Web Stories Tuesday, March 5

Russia’s prime minister to meet with Xi in China

Russian Prime Minister Mikhail Mishustin will meet Chinese President Xi Jinping during a visit to China on Tuesday, Moscow said Monday.

Mishustin will also hold talks with Chinese Premier Li Qiang, the government said.

— Karen Gilchrist

EU to pass 12th sanctions package against Russia

The European Union is on Monday due to adopt a long-delayed 12th package of sanctions against Russia after Austria removed its objections.

The package will include a ban on Russian diamonds and aluminum, as well as a tightening of the price cap on Russian oil.

— Karen Gilchrist

Putin says Russia has ‘no interest’ in fighting NATO

Russian President Vladimir Putin said Sunday that Moscow had no interest in fighting NATO, noting instead that he was interested in “developing relations” with the military alliance.

In an interview with state TV network Rossiya 24, Putin dismissed comments by U.S. President Joe Biden, who said earlier this month that Russia would attack a NATO country if it won the war in Ukraine, according to Tass news agency.

“It is complete nonsense – and I think President Biden understands that,” Putin said in comments cited by Reuters.

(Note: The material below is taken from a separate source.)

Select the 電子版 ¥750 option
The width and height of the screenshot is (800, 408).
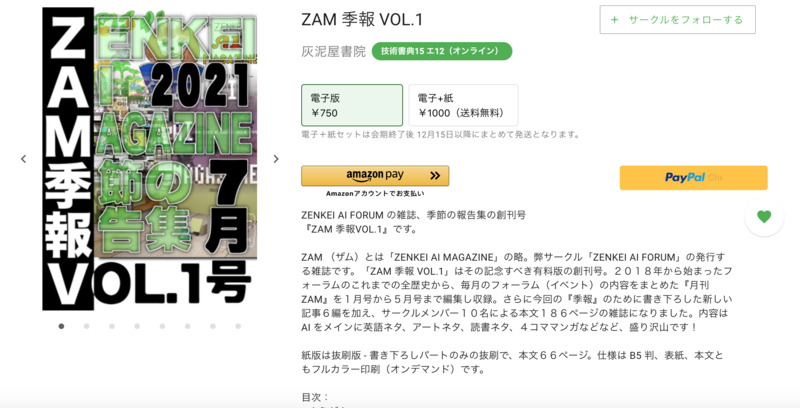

“Russia has no reason, no interest – no geopolitical interest, neither economic, political nor military – to fight with NATO countries,” he added.

NATO’s eastward expansion has long been seen as a chief driver of Russia’s full-scale invasion of Ukraine.

Biden’s claim formed part of his appeal to Republicans not to block further military aid to Ukraine.

— Karen Gilchrist

Putin would prefer ‘constructive’ U.S. president: Kremlin spokesperson

A U.S. president who is “more constructive” on Russia and realizes the “importance of dialogue” would be President Vladimir Putin’s preference, a Kremlin spokesperson told NBC.

Putin would work with “anyone who will understand that from now on, you have to be more careful with Russia and you have to take into account its concerns,” Dmitry Peskov said when asked if the Kremlin would be content working with Republican front-runner Donald Trump.

Peskov also suggested that the financial support given to Ukraine by the U.S. was ineffective, likening it to throwing money “into the wind” and that the U.S. and the West were prolonging the conflict.

Sophie Kiderlin

Hungary’s Orban says he could still block Ukraine’s EU membership talks

Hungary’s Prime Minister Viktor Orban said he could still block Ukraine’s European Union membership talks, hours after the bloc voted to open discussions.

Orban, who abstained from the vote Thursday by leaving the room, said the move to admit the war-torn country to the EU was “a bad decision.”

“We can halt this process later on, and if needed we will pull the brakes, and the ultimate decision will be made by Hungarian parliament,” he said, without adding detail on how he might do that.

Orban — Russian President Vladimir Putin’s closest ally in the bloc — has proved a thorn in the EU’s side in its efforts to get the membership talks over the line.

The nationalist leader also blocked plans to extend a new financial package to Ukraine, with discussions set to resume in January.